The city first floated launching a ferry service in 2012, when officials suggested creating a Coney Island Creek stop at a derelict fishing pier at Kaiser Park — a few blocks east of the newly announced tentative site. But officials ultimately rejected the creek location, saying it was too far from the amusement district.

The 2012 study also proposed a stop at W. Eighth Street near the New York Aquarium and Steeplechase Pier, off the Boardwalk near W. 16th Street, which it then called it the ideal mooring location for ferries.

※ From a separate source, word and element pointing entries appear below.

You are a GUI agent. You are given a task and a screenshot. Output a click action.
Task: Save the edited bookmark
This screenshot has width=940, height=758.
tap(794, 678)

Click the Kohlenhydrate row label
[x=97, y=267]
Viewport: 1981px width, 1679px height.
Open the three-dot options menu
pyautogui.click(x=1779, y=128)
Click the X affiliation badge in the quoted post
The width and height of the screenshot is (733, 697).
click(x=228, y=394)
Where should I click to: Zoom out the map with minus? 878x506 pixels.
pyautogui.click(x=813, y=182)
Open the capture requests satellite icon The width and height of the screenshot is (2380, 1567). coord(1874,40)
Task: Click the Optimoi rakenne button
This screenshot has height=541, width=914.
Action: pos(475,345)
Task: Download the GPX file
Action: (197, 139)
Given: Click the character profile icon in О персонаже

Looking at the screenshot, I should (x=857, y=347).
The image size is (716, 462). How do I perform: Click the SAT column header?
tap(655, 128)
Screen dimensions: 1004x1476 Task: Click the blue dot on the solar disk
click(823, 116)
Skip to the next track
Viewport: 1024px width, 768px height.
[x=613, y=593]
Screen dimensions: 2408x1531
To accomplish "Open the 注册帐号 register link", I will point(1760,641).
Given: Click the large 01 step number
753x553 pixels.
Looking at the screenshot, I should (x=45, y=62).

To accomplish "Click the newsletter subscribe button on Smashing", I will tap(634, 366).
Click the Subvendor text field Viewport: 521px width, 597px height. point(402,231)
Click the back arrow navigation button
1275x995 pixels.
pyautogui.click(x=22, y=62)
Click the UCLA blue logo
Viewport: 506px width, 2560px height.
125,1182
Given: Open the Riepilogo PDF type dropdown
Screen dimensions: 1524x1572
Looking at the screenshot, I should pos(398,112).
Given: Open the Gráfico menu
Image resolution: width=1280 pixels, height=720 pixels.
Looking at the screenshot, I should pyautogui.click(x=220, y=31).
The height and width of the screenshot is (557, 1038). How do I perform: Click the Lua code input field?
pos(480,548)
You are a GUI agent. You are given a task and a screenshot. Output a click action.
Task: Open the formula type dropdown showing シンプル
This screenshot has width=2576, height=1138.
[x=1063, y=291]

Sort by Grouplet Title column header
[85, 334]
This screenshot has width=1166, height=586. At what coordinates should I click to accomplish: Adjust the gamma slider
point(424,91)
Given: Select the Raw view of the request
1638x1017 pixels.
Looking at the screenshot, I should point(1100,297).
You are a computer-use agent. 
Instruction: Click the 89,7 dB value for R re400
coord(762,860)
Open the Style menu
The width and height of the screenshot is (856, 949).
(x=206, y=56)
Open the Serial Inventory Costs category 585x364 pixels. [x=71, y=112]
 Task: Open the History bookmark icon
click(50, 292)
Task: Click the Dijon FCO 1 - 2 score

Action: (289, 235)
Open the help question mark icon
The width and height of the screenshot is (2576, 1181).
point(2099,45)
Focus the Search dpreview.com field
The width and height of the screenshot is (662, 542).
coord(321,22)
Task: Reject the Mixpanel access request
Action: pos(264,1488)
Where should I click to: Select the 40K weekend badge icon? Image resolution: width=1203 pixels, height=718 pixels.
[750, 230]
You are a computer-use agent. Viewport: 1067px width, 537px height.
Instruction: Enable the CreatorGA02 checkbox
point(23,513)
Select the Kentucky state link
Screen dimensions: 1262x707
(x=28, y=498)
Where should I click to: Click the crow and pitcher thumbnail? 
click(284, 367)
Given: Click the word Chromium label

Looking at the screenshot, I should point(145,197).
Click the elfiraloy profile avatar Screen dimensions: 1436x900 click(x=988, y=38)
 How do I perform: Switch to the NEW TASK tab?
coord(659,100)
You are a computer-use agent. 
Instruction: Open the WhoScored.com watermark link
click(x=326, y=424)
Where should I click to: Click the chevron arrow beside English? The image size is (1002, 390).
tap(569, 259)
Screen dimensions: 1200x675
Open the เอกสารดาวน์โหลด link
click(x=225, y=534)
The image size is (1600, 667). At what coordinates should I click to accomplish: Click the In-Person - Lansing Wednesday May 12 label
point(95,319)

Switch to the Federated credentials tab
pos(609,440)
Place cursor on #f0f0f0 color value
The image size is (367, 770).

But the proposal to dock there came with a couple of conditions, including the construction of a $20-million bulwark at the Steeplechase Pier to control choppy ocean waves, and further study of the site found that even after construction, the operation would hemorrhage money, according to officials.

A year later, a group called the Friends of Coney Island Creek Ferry and Landing proposed another dock location deeper inside the creek, at W. 21st Street and Neptune Avenue — where they set sail on a test run in a bid to get officials to consider the site, which Borough President Adams endorsed in a December 2017 statement supporting the re-zoning of a nearby block.

Local environmentalists, however, argued that the dock should go elsewhere, claiming that the filthy creek is already filled with derelict boats, debris, and toxic waste — which they noted would have to be regularly dredged — and that a dock at W. 21st Street and Neptune Ave. would interfere with recreational use of the channel.

But Adams, who cheered the news of the forthcoming Coney ferry, said he still believes that location is the best spot for the new dock following the mayor’s announcement.

“The expansion of NYC Ferry service to Coney Island is a milestone achievement, a common-sense solution that affirms our years of advocacy on behalf of transit-starved residents on the West End and small businesses that depend on tourist activity,” the beep said. “I will continue conversations with NYCEDC and the Coney Island community on the location of a dedicated landing, which I have called for siting along Coney Island Creek at West 21st Street.”